Your tasks:
[1] In the memoir passage, in what month and year was Geneva born?
[2] Reproduce the part of the memoir passage starting at "Resentments grew as" and ending at "November of 1993.", with no changes.

-- Begin Reading text --

Visions of happily ever after quickly danced out of our lives. The hole in my heart grew larger as I realized that all was not resolved. The calling that I thought would make me complete only forged new cracks in my fragile self image. The damage done by life in the shadow of the secret was not erased by the revelation.
Robert was a man sized boy from whom the foster care system demanded too little and we expected even less. I was a man working through the pain of a boy from whom the world demanded so much and I had learned to expect so little. Eboney was a little girl thrust into the role of a young woman from whom we demanded so little and expected too much. As the fantasy began to unravel my wife and I struggled to remain firm in our commitment. The introduction of children into our lives sent everything spinning wildly. The precious time together that we had cherished became scarce. The needs of the family began to supersede the needs of the individuals.
Resentments grew as we all lost something that we had hoped to gain through our becoming family.
From Robert we learned that he could be ignored, when the tension rose he simply retreated into his shell until it passed. Eboney on the other demanded attention. She appeared only to respond to confrontation. She pushed and prodded until we were forced to corral her. She’d step out of bounds until we would rein her in. We lived our life in cycles, there was quiet and all was well, then we would discover some transgression that demanded a response. On mother’s day of 1993 my wife was informed by Eboney that she was pregnant. My Wife was three months pregnant with our second birth child Geneva. Geneva was born in October of 1993. Our granddaughter, Charisma was born in November of 1993.

-- End Reading text --
-- Begin Dataset excerpt --

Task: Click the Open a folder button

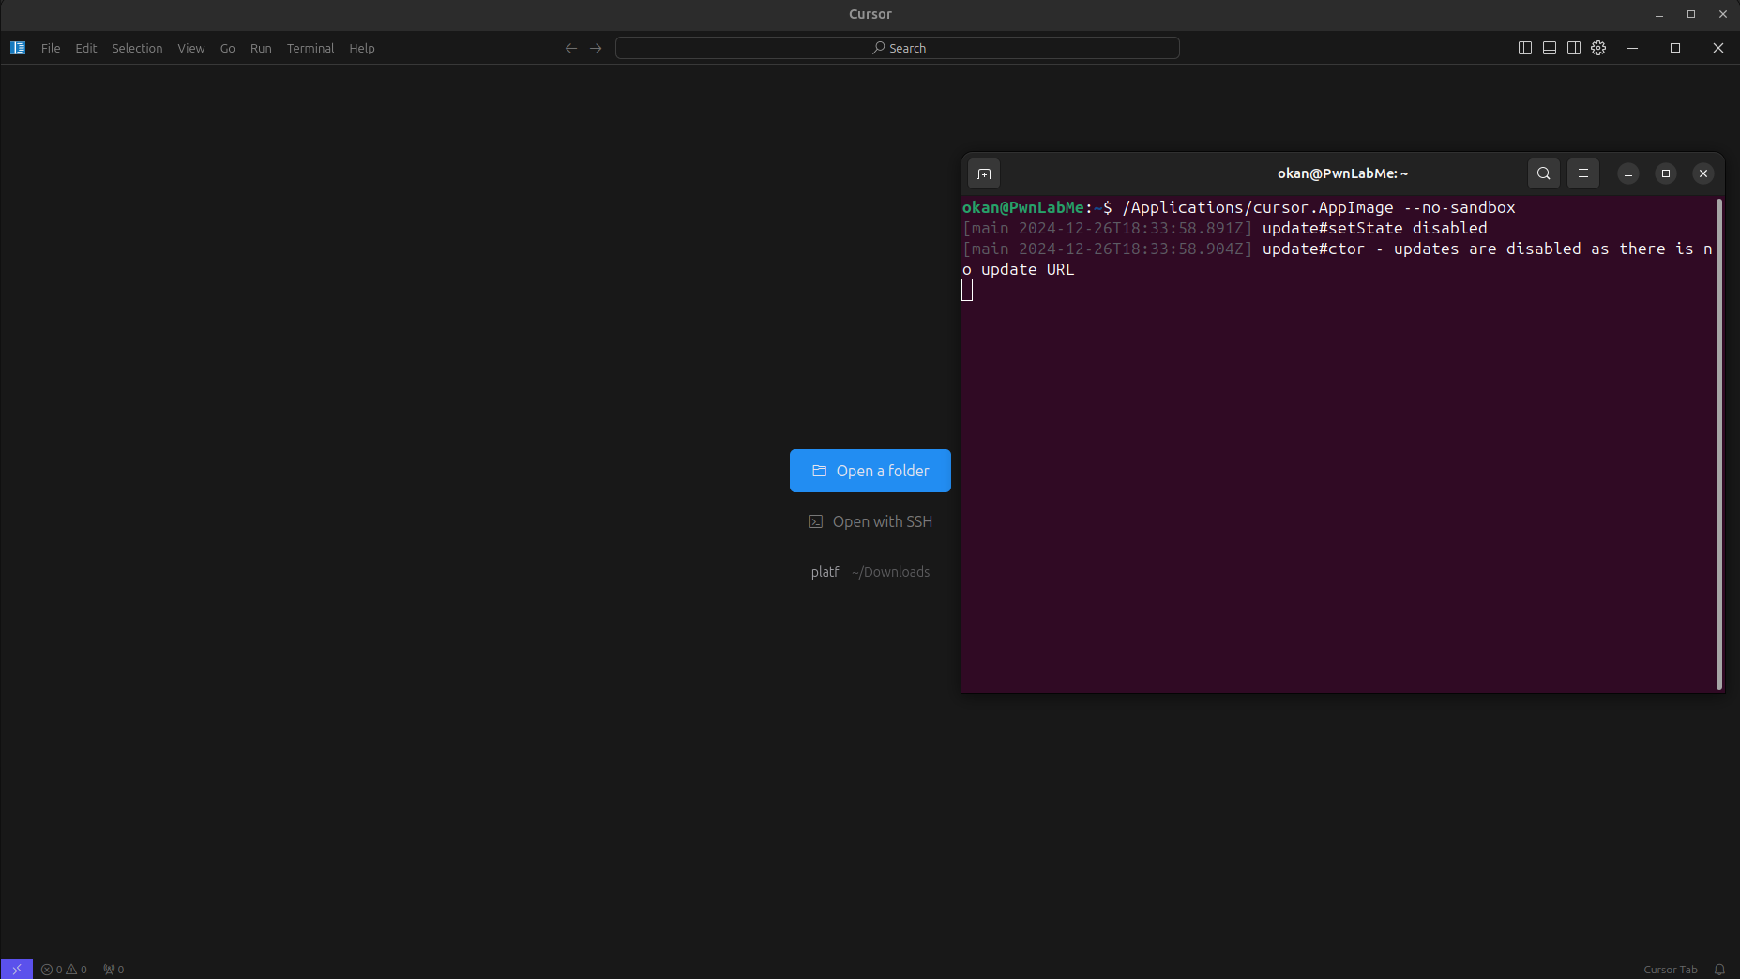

-- End Dataset excerpt --

The results:
[1] October of 1993.

[2]
Resentments grew as we all lost something that we had hoped to gain through our becoming family.
From Robert we learned that he could be ignored, when the tension rose he simply retreated into his shell until it passed. Eboney on the other demanded attention. She appeared only to respond to confrontation. She pushed and prodded until we were forced to corral her. She’d step out of bounds until we would rein her in. We lived our life in cycles, there was quiet and all was well, then we would discover some transgression that demanded a response. On mother’s day of 1993 my wife was informed by Eboney that she was pregnant. My Wife was three months pregnant with our second birth child Geneva. Geneva was born in October of 1993. Our granddaughter, Charisma was born in November of 1993.